She told investigators she never submitted evidence for forensic testing because the Pima County Attorney’s Office never asked her to.
The night the report was made, officers also identified a second possible victim and reported this to Lopez, who said she would interview the 10-year-old child later. Investigators were unable to locate any documentation to show she ever spoke to the second victim. When investigators contacted the mother of the 10-year-old victim, they were told that Lopez contacted her a year after the incident was reported to police.
Although Lopez obtained an arrest warrant for the suspect, she failed to have it properly recorded with the Pima County Sheriff’s Department and it was never entered into state and federal law enforcement databases.
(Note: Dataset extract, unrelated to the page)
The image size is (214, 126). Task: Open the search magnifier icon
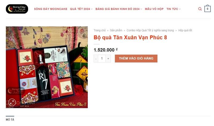(200, 9)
The report also shows that Lopez made no attempts to apprehend the suspect.
“As a result of the arrest warrant not being properly recorded, the suspect has not been apprehended for this offense for over four years, leaving him free to potentially victimize additional children,” according to the report.
Lopez told investigators she thought she had enlisted the U.S. Marshals Service help to track down the suspect, but when she was told the warrant was never entered, she acknowledged that she couldn’t have asked for the marshals’ assistance. Lopez said not having the warrant recorded was unintentional, the report said.
At the completion of the office of professional standards’ investigation, the case was turned over to a sergeant in the child abuse unit and an arrest warrant was issued last year. It’s unclear if the suspect has been apprehended, as his name was not listed in the report.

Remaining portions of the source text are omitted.